:: What to work on ::
Put the records below into a two-column CSV with the headers "instruction" and "target", one row per record holding its text and its answer, each in a single quoted field with line breaks replaced by spaces. Leave the pictures out.
##### Extracted records #####
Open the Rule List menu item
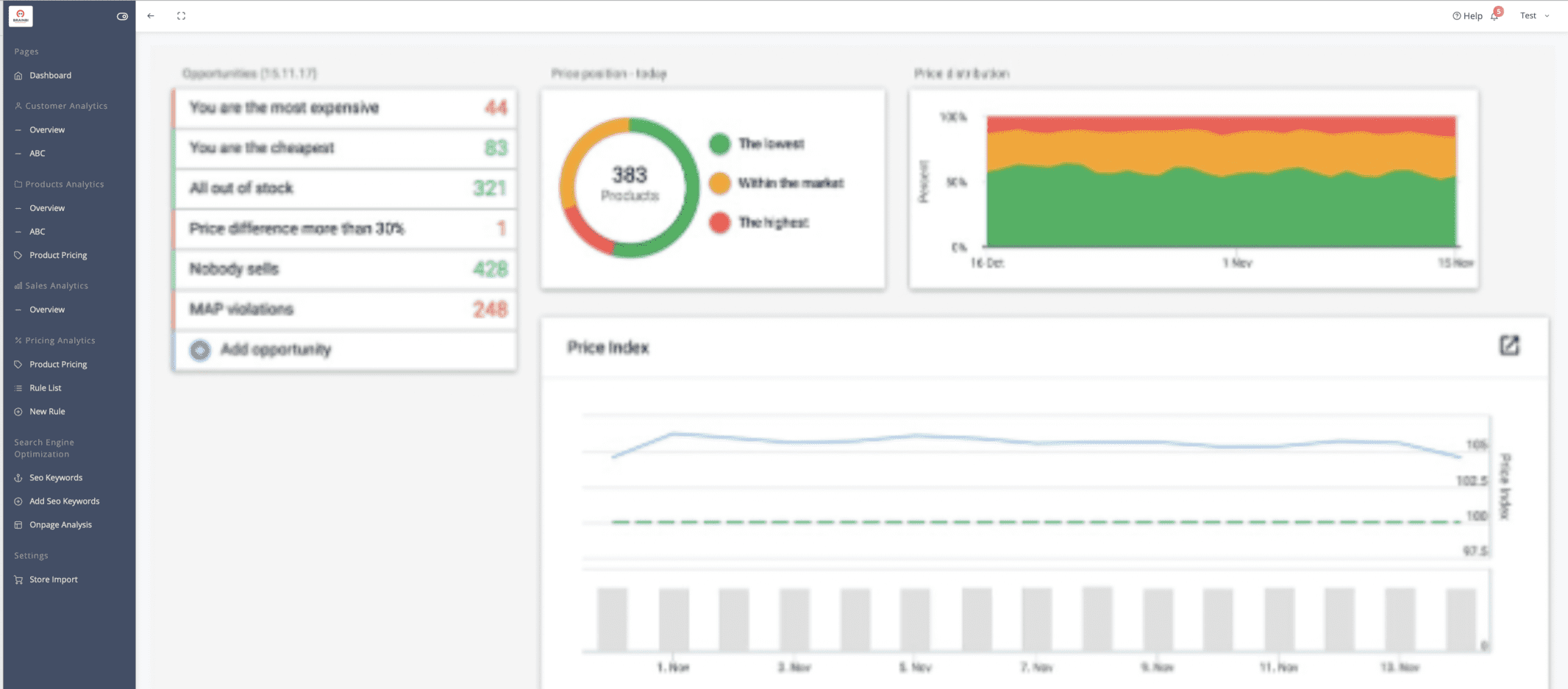pos(45,388)
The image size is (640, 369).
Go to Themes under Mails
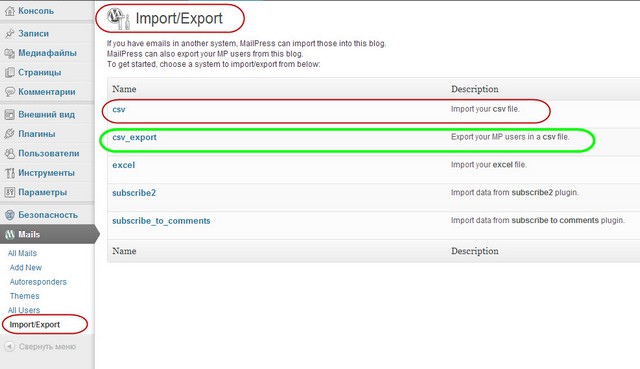pyautogui.click(x=24, y=296)
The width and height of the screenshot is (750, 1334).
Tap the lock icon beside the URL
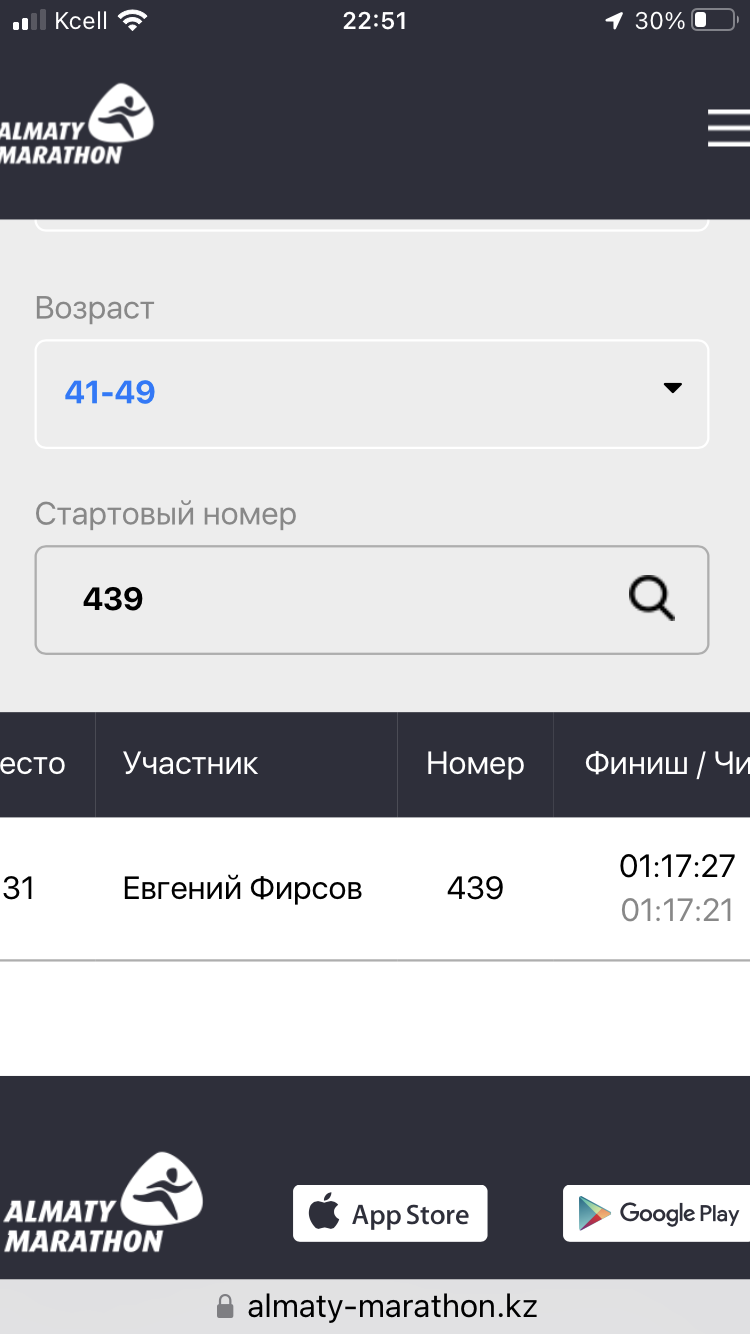coord(225,1306)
#####
:: Solution for this exercise ::
instruction,target
"Open the Rule List menu item","pos(45,388)"
"The image size is (640, 369). Go to Themes under Mails","pyautogui.click(x=24, y=296)"
"The width and height of the screenshot is (750, 1334). Tap the lock icon beside the URL","coord(225,1306)"